Parents and teachers must see that we are in a war. The Internet is not an open field with a few potholes; it is a loaded minefield. Free access to the Internet puts our children’s emotional and spiritual health at constant risk, for they will run into mines wherever they turn. We need our children off of TikTok—and their Internet access strictly monitored—now. We must stop giving them unfettered computer access (especially in bedrooms!), smartphones with unlimited data, and unmonitored iPads. 

It’s easy to dismiss or downplay the harms of free Internet access, or of TikTok and other social media. It’s easy to make excuses given the ubiquity of the Internet. “My child needs a smartphone to contact me.” “My child needs something to keep them occupied while I’m busy.” “I use the Internet as an incentive.” “I have educational apps on the phone.” “They need to learn to navigate the Internet on their own.” “I don’t have time to keep track of everything they’re doing.” “It’s not that bad. Most of the stuff is okay.” “My children need some privacy; they’re growing up.”

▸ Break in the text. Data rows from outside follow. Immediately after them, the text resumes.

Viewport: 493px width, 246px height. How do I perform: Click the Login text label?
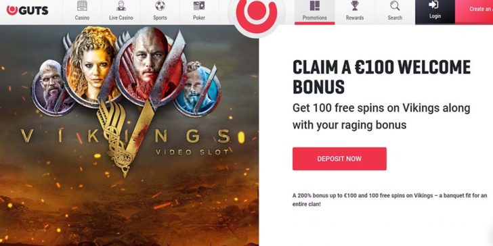(x=435, y=16)
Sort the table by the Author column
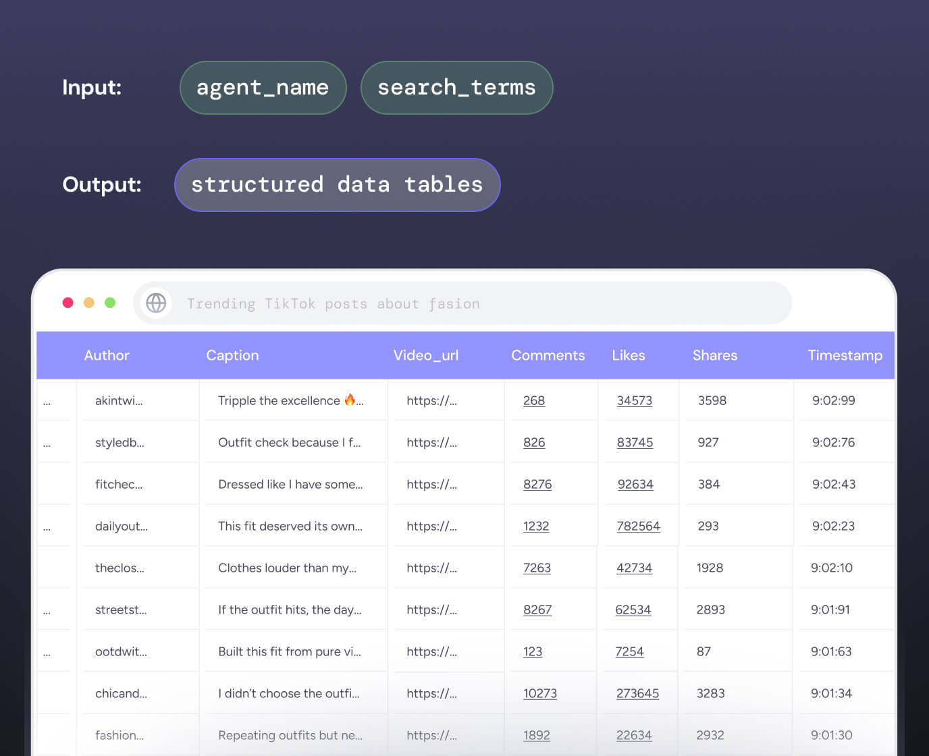 pos(106,355)
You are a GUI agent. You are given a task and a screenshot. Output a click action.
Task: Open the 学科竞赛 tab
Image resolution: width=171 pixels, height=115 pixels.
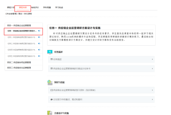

But there is no good reason or justification to give our children the freedom to seek out their own destruction. The above excuses are just that—excuses not to do the hard work of teaching and parenting. Besides, we have so much ourselves to give them: our time and attention, for one. We can give them physical toys, books, art supplies, journals, and bikes. We can give them chores and useful skills for adulthood. We can encourage friendships, give them edifying conversation and advice, and show them how to pray. We can teach them to trust in us and to speak with us. We can teach them that they are loved and wanted without having to imitate someone else’s Internet fantasy life. We can teach them that we are made for Heaven, not for virtual fantasies. We can teach them that the world is against them and wants to hurt them but that we are for them—and God is for us. 

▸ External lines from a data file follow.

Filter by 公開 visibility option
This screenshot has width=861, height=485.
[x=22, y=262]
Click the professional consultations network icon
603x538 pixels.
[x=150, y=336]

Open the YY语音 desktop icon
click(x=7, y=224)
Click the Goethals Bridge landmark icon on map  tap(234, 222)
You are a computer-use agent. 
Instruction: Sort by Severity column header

Our children cry out for emotional and spiritual nourishment. Should we give our children scorpions or snakes, in the form of social media and unrestricted Internet? No! TikTok is far more dangerous than Covid will ever be, and I have no doubt that its fatality rate is already much higher than any pandemic has ever been. Souls are at stake! Even should we find an occasional worthwhile video on TikTok—even should it be a Catholic one!—we have far safer and more edifying entertainment, not to mention far greater joys, to look forward to. Our children will never know this if we do not teach them otherwise.